◆ WHAT TO WORK ON
Scan the lines below for the string "using" and copy every one that has it.

◆ INFORMATION SUPPLIED

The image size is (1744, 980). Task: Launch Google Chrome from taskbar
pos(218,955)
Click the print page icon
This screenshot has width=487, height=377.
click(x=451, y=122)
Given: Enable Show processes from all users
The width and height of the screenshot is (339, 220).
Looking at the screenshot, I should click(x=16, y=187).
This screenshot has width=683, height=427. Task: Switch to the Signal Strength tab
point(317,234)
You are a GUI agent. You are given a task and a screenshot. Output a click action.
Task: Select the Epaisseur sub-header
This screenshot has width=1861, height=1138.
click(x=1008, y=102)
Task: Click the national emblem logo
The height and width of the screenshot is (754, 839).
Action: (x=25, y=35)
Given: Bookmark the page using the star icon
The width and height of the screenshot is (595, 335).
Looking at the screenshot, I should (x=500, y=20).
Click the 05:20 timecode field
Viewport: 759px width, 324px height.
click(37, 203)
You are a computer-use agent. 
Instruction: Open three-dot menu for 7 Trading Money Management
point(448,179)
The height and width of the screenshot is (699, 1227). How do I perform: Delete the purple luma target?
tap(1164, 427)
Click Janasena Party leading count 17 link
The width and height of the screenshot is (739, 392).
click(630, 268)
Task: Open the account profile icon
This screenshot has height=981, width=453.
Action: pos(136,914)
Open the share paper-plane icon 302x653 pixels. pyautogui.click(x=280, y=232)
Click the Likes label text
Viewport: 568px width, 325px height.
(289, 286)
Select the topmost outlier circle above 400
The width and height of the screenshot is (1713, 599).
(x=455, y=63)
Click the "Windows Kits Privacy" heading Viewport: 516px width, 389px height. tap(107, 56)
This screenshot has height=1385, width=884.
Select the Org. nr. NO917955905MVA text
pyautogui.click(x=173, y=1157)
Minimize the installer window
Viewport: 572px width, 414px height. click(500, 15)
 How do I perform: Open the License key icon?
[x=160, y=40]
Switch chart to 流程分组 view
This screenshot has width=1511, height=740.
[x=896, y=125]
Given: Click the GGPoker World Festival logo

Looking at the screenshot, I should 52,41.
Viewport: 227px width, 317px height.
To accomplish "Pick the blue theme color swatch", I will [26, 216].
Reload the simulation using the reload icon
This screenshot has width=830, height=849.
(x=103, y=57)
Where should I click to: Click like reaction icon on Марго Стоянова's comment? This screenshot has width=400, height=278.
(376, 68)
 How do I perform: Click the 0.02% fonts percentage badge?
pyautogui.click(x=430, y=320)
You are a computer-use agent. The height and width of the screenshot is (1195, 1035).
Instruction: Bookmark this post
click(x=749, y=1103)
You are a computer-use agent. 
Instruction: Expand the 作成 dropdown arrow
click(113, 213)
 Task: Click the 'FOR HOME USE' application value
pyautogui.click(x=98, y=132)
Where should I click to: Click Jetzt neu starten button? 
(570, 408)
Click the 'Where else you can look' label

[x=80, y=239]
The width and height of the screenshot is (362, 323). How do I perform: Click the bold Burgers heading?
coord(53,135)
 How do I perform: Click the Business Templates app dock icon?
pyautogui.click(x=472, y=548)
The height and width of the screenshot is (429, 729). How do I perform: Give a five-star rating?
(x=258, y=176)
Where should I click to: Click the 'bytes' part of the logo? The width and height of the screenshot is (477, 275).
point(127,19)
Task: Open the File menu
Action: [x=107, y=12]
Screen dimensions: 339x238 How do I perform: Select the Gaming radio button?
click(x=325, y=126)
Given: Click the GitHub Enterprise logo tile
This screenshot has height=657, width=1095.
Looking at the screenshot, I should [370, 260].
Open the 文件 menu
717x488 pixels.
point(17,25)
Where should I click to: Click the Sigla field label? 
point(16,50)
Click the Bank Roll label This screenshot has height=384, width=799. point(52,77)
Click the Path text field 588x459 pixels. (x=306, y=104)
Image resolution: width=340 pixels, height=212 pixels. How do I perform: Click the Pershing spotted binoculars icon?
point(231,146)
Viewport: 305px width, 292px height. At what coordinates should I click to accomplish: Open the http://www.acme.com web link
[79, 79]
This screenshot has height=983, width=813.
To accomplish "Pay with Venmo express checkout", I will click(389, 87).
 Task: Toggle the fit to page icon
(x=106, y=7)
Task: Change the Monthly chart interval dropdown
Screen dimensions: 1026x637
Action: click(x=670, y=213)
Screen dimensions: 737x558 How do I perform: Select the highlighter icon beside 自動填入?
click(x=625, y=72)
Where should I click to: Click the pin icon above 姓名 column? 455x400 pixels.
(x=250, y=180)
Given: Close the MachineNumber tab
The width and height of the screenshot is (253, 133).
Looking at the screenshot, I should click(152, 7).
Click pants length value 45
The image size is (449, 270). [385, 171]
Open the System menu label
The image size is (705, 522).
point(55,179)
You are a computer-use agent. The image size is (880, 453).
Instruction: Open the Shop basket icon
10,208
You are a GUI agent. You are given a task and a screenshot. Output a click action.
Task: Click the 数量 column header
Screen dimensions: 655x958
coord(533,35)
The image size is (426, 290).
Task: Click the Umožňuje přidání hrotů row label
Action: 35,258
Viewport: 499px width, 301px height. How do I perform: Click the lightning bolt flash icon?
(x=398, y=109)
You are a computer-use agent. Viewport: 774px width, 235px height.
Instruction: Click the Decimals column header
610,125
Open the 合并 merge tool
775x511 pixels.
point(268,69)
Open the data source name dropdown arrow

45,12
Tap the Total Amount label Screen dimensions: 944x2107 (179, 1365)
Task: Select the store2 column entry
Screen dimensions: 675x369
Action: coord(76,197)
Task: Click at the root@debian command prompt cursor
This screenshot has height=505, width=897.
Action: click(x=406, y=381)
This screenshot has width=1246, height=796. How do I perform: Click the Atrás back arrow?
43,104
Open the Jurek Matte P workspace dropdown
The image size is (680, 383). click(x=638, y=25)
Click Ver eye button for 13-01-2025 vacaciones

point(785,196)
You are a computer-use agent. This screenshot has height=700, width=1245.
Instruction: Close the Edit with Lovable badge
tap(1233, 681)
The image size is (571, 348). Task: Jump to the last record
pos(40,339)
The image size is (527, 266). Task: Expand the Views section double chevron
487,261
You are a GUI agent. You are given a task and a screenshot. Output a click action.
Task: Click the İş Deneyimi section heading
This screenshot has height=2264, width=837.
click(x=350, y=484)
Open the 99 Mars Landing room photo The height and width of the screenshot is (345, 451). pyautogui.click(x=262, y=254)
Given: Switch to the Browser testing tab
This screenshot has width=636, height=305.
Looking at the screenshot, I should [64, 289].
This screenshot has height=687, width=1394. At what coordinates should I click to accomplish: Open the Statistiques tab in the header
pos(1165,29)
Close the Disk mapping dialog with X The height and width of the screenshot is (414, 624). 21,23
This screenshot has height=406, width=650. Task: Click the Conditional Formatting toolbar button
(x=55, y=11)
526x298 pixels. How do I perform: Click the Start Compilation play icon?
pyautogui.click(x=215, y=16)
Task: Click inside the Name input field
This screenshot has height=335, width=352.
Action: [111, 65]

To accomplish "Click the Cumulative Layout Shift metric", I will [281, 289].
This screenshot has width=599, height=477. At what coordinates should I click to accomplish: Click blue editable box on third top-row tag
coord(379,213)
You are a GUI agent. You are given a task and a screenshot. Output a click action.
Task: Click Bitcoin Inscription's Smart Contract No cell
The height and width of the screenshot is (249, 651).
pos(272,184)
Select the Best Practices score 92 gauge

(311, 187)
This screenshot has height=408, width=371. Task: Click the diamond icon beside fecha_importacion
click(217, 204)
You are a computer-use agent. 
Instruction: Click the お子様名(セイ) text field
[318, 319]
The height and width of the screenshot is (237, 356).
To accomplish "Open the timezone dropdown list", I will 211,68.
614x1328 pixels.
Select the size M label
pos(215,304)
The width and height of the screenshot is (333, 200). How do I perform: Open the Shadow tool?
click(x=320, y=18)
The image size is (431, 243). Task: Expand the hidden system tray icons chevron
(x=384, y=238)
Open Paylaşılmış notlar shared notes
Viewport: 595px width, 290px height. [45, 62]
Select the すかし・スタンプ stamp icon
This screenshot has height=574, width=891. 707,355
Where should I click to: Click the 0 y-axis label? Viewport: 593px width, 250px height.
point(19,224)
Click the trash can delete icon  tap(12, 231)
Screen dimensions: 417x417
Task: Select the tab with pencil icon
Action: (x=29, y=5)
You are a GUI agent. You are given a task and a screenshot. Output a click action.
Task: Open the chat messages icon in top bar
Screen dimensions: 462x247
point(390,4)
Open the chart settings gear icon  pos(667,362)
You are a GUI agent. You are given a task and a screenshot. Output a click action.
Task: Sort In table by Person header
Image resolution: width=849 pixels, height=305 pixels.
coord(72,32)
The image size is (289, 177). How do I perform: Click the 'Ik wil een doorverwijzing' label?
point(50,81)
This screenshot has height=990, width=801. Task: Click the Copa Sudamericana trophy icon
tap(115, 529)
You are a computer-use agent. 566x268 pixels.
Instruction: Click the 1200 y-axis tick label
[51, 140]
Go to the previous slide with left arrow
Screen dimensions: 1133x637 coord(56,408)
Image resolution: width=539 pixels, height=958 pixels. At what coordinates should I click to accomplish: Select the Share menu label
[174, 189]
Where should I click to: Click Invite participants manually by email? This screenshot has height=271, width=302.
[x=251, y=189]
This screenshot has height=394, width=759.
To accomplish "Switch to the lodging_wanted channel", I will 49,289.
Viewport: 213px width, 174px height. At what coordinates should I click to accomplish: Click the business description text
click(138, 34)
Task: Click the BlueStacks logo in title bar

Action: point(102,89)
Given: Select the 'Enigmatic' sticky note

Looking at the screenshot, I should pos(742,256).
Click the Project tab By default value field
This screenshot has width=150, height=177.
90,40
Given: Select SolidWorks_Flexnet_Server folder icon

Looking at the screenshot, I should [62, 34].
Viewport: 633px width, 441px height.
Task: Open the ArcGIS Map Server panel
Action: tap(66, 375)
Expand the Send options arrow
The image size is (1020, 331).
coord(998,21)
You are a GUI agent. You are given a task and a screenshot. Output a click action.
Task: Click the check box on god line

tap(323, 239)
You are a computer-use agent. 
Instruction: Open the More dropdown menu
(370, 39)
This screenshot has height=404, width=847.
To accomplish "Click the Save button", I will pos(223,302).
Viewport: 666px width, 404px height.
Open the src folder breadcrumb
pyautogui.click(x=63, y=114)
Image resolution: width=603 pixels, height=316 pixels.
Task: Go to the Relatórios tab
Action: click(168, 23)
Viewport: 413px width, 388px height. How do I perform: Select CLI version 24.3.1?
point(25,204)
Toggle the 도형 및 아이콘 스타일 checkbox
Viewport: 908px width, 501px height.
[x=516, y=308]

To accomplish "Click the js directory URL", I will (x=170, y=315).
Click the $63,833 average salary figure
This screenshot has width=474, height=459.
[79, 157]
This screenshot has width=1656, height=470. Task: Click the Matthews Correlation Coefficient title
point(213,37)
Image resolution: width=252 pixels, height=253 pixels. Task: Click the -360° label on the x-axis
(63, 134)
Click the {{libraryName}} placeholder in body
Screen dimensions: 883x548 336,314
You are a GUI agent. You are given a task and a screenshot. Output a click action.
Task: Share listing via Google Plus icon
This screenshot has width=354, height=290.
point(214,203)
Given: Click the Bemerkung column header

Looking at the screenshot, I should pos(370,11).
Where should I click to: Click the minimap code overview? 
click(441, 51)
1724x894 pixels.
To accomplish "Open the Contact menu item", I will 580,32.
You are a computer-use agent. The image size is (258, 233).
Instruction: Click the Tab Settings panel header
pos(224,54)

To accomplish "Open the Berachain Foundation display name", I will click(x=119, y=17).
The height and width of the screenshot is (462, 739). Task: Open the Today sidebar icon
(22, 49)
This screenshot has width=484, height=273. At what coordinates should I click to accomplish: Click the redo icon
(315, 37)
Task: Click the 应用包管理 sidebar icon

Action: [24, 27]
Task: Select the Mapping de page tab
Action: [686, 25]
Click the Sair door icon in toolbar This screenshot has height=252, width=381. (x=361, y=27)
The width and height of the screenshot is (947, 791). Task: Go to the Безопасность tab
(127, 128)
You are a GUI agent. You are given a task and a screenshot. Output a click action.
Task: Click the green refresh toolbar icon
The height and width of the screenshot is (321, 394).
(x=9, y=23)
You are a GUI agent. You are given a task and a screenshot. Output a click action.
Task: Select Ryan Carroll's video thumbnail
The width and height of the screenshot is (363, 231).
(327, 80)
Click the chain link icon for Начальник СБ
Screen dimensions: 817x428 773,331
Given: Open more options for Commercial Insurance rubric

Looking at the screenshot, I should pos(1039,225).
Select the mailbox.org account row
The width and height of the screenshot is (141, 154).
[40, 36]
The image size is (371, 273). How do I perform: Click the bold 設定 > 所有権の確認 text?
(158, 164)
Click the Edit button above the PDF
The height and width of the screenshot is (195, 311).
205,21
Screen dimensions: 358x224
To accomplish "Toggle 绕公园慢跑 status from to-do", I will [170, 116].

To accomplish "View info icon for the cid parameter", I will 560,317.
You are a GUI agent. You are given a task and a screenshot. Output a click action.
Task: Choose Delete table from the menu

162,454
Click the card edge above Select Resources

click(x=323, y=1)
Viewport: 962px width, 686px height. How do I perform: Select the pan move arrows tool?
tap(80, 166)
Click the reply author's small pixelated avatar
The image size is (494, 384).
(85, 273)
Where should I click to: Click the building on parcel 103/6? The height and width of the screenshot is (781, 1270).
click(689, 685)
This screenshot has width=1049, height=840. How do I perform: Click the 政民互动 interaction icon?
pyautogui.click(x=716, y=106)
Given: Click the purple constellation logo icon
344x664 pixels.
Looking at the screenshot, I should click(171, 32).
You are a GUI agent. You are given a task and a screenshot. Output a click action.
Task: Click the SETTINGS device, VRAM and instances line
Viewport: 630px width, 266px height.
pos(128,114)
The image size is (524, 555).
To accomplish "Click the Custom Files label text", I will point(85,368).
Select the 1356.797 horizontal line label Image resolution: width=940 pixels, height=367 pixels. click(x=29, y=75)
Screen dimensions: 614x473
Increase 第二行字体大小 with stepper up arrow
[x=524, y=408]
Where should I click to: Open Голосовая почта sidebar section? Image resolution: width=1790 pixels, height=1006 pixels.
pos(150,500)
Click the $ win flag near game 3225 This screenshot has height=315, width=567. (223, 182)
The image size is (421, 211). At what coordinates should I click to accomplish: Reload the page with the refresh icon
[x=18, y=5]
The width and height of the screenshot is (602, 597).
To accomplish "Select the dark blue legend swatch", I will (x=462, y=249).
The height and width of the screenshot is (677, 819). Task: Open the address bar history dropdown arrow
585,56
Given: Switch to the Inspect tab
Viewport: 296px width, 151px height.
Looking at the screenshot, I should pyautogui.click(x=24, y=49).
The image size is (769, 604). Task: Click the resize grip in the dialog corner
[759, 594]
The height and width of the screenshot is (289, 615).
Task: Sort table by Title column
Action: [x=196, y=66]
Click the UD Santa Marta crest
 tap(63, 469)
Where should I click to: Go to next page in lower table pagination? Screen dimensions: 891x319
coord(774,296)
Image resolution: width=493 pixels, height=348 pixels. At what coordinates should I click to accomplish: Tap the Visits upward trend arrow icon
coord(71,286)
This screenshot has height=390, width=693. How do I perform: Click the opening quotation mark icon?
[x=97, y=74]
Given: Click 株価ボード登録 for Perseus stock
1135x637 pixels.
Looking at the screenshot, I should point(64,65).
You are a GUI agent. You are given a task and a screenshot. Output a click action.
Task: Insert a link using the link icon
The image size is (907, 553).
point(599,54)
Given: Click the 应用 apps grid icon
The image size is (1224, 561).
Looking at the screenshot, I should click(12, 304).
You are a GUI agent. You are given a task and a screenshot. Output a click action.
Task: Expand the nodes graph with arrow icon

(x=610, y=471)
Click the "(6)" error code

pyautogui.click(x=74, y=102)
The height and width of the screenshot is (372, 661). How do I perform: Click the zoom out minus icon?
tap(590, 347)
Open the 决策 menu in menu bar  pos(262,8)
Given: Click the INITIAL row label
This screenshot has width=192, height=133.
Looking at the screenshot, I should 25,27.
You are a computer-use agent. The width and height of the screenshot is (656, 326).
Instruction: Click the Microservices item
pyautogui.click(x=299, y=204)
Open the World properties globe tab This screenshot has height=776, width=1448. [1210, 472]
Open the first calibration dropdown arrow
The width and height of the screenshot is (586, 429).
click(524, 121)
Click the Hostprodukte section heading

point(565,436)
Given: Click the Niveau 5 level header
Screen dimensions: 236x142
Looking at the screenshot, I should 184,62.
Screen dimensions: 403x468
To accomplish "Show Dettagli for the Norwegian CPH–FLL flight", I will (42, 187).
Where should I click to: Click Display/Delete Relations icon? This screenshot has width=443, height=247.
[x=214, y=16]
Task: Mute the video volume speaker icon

◆ ANSWER FOR THIS EXERCISE
Given: Bookmark the page using the star icon
Reload the simulation using the reload icon
Task: Insert a link using the link icon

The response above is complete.